Segment Start: EXCERPT PROVIDED

Soviet and Russian literary critic (1929–2021)

Yassen Nikolayevich Zassoursky (also Yasen Nikolayevich Zasursky; Я́сен Никола́евич Засу́рский; October 29, 1929 – August 1, 2021) was a Soviet and Russian literary scholar, media theorist, journalist, and educator. He held the degree of Doctor of Philological Sciences (1967) and the academic title of professor (1968). From 1965 to 2007, he served as dean of the Faculty of Journalism at Lomonosov Moscow State University, and from 2007 to 2021 as president of the Faculty of Journalism.

Zassoursky was one of the most influential figures in Russian journalism education and media studies. For several decades, he was deeply involved in international academic cooperation and maintained close professional ties with UNESCO, participating in expert commissions on communication, media systems, and global information flows, representing Russia in international research associations, IAMCR and many others. Through this work, he became part of a broad international intellectual network and played an important role in integrating Soviet and later Russian journalism studies into global scholarly discourse.

In 2018, he was awarded the honorary title Honored Journalist of the Russian Federation.

== Biography ==

=== Early years ===
Yassen Zassoursky was born on October 29, 1929, in Moscow. According to his own recollections, his parents initially wanted to give him the revolutionary name Revol, but his mother later named him Yasen, in honor of the clear blue eyes of his father.

His family background had a significant influence on his life and worldview. His father's dramatic personal history — service in Soviet security structures, opposition to lawlessness, and the forced change of surname — formed in Zassoursky a lifelong skepticism toward unchecked power and a strong sense of moral responsibility. His mother's work in foreign-language publishing introduced him early to world literature and international culture. These family influences later manifested in his commitment to ethical journalism, intellectual independence, and dialogue between cultures.

Zassoursky remembered events following the signing of the non-aggression pact between the USSR and Germany, when his maternal grandfather, Fyodor Makarovich Makarov, predicted an inevitable clash with the Germans. His grandfather died on December 5, 1941. During the funeral service at Vagankovo Cemetery, the coffin reportedly jumped from nearby explosions, as Moscow was being heavily bombed.

The family was evacuated during the war. When they returned to Moscow in May 1943, Zassoursky resumed his studies in the seventh grade. In 1944, he passed entrance examinations to the English Department of the Moscow State Pedagogical Institute of Foreign Languages named after Maurice Thorez.

Although the administration allowed the prodigious student to attend lectures, it required a secondary-school diploma. Zassoursky therefore completed school externally and in 1945 was admitted directly to the second year of the institute. He graduated in 1948.

He specialized in American literature with the assistance of Professor M. O. Mendelson. During his postgraduate studies, his academic supervisor was Professor Roman Mikhailovich Samarin. He studied journalism under N. S. Chemodanov, Dean of the Philological Faculty of Moscow State University, and the prominent linguist K. I. Bylinsky.

Segment End: EXCERPT PROVIDED
Segment Start: EXERCISE DATA

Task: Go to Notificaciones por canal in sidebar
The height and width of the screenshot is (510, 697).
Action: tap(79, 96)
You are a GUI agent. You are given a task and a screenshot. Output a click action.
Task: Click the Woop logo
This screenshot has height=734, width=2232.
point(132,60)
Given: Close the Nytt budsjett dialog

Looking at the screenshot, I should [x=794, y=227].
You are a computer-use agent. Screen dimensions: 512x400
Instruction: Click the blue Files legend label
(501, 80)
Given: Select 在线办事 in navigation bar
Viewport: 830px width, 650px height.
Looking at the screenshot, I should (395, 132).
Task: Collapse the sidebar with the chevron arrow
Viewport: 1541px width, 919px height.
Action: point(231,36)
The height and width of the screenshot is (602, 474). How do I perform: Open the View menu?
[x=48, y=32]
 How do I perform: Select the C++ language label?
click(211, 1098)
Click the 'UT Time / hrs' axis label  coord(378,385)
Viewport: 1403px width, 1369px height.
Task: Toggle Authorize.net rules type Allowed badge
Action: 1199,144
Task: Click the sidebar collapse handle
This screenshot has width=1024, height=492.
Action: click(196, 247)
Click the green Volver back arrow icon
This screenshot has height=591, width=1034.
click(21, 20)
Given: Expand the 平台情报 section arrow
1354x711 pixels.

Segment End: EXERCISE DATA

_EXERCISE AIM_:
List every person named in the paragraph of the Yassen Zassoursky text that begins "He specialized in American literature."

_RESULT FOR THIS EXERCISE_:
- M. O. Mendelson
- Roman Mikhailovich Samarin
- N. S. Chemodanov
- K. I. Bylinsky